Et, pour revenir et terminer avec la petite Thérèse, celle-ci finit même par parler de nous (en ce dimanche 12 mai 2024 …), en s’appropriant là encore les paroles de Jésus ; « Ce n’est pas seulement pour eux [mes sœurs novices] que je prie, mais c’est encore pour ceux qui croiront en vous ».

Alors, nous aussi nous pouvons faire nôtre la prière de Jésus en ce chapitre 17, et prier le Père en disant « Sanctifie-les dans la vérité : ta parole est vérité ». Reconnaissons humblement que l’accueil de la vérité ne dépend pas de nous, que nous ne pouvons pas forcer un proche à croire en cette vérité qu’est Jésus et qui sanctifie toute personne croyant en lui. Cela peut être douloureux ; vivre avec un conjoint non croyant, avoir des enfants ou petits-enfants éloignés de l’Église…

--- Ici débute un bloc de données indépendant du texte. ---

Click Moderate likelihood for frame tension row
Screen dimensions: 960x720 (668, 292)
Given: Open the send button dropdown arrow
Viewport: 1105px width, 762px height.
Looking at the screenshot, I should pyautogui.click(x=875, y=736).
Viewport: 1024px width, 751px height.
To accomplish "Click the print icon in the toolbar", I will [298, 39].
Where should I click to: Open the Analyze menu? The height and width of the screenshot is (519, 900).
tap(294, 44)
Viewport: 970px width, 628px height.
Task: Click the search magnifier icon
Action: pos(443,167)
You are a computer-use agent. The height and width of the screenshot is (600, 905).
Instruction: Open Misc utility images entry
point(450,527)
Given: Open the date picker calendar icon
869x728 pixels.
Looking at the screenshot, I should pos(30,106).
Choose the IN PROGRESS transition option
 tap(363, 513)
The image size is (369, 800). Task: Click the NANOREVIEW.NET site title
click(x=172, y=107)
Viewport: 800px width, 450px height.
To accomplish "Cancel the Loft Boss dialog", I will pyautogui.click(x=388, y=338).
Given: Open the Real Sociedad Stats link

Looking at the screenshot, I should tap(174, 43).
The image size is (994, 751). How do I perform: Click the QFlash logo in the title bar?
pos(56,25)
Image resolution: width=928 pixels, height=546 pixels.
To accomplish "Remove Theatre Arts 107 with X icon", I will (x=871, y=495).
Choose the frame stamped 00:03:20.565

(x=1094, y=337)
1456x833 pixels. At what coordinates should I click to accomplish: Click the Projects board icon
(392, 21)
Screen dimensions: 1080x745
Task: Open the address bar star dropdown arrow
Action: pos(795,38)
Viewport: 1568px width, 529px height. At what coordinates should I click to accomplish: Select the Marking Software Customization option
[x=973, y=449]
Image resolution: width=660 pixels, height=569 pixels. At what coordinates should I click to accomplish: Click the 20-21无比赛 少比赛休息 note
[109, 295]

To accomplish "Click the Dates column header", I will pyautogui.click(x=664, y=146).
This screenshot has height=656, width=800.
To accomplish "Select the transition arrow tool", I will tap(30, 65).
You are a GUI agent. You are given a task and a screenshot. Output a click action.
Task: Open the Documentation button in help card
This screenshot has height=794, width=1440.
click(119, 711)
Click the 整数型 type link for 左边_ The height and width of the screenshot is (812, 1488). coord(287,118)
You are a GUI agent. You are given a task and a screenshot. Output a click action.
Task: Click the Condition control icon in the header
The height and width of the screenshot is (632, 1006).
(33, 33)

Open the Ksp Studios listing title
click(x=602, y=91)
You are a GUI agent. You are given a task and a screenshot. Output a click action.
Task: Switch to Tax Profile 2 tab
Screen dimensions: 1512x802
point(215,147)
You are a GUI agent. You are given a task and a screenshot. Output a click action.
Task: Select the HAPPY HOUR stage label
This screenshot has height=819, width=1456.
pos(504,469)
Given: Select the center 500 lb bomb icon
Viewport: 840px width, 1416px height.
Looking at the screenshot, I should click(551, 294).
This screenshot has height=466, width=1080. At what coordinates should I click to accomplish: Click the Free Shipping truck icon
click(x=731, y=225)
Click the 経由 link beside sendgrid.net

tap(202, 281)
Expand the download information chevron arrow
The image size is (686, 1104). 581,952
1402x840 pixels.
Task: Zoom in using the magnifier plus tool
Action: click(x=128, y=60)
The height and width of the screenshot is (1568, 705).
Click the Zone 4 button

Mais ce que nous pouvons toujours faire, c’est nous approprier cette parole émouvante du Christ et la faire nôtre ; « pour eux je me sanctifie moi-même, afin qu’ils soient, eux aussi, sanctifiés dans la vérité », que je sois consacré (pour la sanctification de toute l’Église), que je sois sur le tard de ma vie (pour les membres de ma famille), que je sois malade ou isolé (pour toutes les personnes en nécessité). Toute âme qui s’élève, élève le monde avec elle …

Fr. Cyril Robert - (Couvent de Paris)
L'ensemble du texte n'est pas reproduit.